+++ The data

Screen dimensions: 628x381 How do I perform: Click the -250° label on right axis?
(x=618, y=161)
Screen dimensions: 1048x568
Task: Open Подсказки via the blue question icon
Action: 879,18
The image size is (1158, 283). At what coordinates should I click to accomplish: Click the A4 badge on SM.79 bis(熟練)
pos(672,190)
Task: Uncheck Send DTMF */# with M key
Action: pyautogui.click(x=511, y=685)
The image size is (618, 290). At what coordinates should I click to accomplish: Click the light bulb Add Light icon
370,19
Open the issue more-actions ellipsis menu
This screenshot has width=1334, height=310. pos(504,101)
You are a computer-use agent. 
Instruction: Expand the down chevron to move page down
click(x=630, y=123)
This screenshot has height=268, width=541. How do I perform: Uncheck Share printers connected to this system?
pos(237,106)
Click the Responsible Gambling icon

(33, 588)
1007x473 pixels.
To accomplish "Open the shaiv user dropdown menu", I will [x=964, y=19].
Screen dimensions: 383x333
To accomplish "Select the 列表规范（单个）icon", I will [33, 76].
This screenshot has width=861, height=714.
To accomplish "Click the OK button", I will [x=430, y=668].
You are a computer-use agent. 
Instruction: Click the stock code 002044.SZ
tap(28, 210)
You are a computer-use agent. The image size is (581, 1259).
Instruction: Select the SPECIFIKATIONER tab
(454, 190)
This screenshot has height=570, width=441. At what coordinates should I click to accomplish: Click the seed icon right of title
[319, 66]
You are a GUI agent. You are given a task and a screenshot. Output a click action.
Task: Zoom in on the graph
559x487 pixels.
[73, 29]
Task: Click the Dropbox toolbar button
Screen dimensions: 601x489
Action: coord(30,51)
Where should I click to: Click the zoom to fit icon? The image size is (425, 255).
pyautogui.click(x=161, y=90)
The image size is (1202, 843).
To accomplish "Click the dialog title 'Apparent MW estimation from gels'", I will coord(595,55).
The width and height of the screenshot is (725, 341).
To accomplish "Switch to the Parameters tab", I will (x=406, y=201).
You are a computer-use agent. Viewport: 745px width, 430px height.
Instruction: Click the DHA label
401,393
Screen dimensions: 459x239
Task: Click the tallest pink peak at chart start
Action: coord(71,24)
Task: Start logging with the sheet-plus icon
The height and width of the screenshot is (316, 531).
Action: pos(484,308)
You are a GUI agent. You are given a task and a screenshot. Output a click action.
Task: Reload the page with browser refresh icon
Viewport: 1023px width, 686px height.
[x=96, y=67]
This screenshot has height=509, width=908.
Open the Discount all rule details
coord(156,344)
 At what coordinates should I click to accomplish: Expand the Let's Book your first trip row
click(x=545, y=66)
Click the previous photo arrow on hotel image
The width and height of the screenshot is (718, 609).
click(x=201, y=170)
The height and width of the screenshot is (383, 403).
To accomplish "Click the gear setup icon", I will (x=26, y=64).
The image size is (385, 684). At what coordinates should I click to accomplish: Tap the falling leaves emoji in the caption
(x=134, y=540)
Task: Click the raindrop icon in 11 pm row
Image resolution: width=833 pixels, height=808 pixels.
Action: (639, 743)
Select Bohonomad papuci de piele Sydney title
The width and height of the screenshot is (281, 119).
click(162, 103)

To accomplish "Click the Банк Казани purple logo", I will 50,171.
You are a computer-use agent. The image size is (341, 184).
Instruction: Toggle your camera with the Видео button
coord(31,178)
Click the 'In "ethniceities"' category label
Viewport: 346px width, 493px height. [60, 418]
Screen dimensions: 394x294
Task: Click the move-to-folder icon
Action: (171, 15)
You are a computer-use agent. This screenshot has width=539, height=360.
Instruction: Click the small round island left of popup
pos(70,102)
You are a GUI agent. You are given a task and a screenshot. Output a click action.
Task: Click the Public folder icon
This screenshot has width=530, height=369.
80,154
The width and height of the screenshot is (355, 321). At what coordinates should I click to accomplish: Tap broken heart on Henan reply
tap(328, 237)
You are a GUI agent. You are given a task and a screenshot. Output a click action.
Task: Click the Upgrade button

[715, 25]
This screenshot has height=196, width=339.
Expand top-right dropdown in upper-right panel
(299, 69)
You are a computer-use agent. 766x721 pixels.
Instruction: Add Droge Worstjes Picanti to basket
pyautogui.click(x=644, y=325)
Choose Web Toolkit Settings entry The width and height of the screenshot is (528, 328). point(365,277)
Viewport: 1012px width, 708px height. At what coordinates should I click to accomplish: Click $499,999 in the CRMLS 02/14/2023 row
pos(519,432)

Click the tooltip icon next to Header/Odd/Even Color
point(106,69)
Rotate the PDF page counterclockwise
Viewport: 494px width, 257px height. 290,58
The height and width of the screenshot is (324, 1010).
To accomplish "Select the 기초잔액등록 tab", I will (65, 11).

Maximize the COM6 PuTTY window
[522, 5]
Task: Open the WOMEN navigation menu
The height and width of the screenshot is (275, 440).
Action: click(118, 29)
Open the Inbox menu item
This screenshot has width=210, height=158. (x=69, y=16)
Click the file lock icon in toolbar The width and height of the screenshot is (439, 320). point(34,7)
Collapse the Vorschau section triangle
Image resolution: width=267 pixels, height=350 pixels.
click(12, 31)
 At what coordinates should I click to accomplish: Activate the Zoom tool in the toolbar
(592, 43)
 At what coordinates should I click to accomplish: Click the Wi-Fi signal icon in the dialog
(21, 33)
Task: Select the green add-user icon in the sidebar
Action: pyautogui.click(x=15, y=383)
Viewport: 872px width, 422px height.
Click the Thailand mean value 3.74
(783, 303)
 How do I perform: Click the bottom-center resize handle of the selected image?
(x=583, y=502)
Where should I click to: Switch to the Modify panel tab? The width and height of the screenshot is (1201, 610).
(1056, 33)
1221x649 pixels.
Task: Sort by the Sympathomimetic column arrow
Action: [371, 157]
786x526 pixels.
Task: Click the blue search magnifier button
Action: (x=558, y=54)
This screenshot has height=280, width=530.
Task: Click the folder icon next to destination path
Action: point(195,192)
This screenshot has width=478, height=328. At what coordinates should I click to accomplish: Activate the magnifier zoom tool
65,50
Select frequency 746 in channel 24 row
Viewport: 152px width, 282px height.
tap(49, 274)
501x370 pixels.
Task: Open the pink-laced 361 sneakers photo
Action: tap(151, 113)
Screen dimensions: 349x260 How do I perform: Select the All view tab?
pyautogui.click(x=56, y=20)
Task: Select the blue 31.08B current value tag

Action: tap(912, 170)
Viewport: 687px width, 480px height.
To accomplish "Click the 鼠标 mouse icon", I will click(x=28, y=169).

++++++

● **What to do**: Every line above from the line with "The width and height of the screenshot is (355, 321)." to the line with "This screenshot has height=196, width=339.", inclusive, must be returned exactly; no other line belongs in the reply.

● **Reply to the task**:
The width and height of the screenshot is (355, 321). At what coordinates should I click to accomplish: Tap broken heart on Henan reply
tap(328, 237)
You are a GUI agent. You are given a task and a screenshot. Output a click action.
Task: Click the Upgrade button

[715, 25]
This screenshot has height=196, width=339.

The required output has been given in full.